Eine ganz spezielle Liebhaberei haben wir angefangen, als wir über die Monster gestolpert sind. Die sind sowas von knuffig und mal ganz anders, dass wir nicht haben widerstehen können und uns einige von ihnen ins Haus geholt haben. Den Anfang machte Hans-Herbert. Der ist virtuos an der Orgel, liebt Johann Sebastian Bach. Er fährt gern Bus (oder Auto) und isst leidenschaftlich gern dick belegte Käsebrote mit Gürkchen drauf. Er nimmt aber auch liebend gern meine Käsekekse. 
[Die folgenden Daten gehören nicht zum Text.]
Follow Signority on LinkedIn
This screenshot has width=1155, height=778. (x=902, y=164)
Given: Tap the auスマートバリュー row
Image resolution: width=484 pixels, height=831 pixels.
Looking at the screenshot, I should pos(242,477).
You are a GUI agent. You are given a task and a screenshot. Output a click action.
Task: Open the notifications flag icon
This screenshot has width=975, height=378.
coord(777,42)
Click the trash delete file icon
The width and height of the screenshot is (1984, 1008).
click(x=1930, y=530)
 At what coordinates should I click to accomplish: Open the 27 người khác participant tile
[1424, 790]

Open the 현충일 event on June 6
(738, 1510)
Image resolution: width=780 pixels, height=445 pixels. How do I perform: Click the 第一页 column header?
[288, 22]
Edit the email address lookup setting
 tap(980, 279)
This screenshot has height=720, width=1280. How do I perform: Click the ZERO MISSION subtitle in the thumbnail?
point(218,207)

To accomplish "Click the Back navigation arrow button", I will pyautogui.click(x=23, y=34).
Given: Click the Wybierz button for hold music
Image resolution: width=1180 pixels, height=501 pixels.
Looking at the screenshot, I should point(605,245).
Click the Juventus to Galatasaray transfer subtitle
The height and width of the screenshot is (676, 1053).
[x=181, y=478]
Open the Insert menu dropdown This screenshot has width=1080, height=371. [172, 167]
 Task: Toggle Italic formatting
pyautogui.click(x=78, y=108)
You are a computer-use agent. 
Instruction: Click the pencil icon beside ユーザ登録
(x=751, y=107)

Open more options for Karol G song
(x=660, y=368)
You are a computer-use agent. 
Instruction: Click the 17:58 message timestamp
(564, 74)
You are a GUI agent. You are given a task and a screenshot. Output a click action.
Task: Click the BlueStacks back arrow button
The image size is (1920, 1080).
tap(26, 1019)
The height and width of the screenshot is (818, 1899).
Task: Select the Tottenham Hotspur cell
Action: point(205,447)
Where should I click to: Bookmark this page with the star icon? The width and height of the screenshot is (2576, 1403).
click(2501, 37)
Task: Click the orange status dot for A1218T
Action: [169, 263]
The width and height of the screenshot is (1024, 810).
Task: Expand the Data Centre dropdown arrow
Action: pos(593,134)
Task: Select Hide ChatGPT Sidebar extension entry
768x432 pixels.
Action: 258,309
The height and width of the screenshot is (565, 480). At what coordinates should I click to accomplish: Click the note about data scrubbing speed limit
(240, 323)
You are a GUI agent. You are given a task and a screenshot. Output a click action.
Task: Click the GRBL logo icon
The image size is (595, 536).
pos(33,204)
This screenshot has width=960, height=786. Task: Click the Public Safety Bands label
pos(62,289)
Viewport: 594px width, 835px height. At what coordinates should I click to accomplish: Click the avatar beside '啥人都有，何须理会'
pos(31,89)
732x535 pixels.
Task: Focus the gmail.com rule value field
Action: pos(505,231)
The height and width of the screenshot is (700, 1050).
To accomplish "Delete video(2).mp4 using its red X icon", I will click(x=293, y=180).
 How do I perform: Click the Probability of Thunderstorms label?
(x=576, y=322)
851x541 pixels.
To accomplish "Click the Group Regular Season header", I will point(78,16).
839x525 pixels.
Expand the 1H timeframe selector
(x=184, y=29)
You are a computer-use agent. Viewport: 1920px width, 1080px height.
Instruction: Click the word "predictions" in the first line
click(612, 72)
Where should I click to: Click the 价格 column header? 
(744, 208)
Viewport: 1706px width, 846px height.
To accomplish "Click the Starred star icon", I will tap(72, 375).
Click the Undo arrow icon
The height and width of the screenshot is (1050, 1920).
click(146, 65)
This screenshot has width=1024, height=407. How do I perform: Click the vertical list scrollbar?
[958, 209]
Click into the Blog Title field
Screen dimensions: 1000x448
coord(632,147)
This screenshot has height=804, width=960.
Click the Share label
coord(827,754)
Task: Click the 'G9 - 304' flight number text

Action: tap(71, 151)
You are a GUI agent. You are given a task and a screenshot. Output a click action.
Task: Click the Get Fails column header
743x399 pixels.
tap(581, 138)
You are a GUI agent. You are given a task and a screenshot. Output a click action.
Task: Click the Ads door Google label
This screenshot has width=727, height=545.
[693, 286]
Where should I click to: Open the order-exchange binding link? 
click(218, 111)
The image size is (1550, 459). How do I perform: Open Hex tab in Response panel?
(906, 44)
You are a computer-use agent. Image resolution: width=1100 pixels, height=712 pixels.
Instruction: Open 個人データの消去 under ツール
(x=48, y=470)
Nicht lange nachdem er bei uns eingezogen war, haben wir seinen großen Bruder zu uns geholt. Monster Friedemann hatte gerade seine Expedition nach Spitzbergen beendet und war sowieso auf der Suche nach einer Bleibe. Er ist der totale Outdoorfreak, den kriegen wir kaum wieder ins Haus, wenn er erstmal draußen ist. Und dauernd fallen ihm irgendwelche Verrücktheiten ein, wie etwa Bootfahren mit dem Monsterkorb. Außerdem murmelt er immer mal wieder etwas einer Reise zum Südpol mit dem Hundeschlitten. HUNDEschlitten!!!!! Also dagegen verwehre ich mich! 

Insgesamt sind die beiden Kerlchen eine echte Bereicherung. Sie sorgen immer für Witz und gute Laune, egal, wo sie auftauchen. Wir möchten sie nicht missen!! Beide entstammen der genialen Nähnadel von Susanne Dörr alias Herr Grünlich.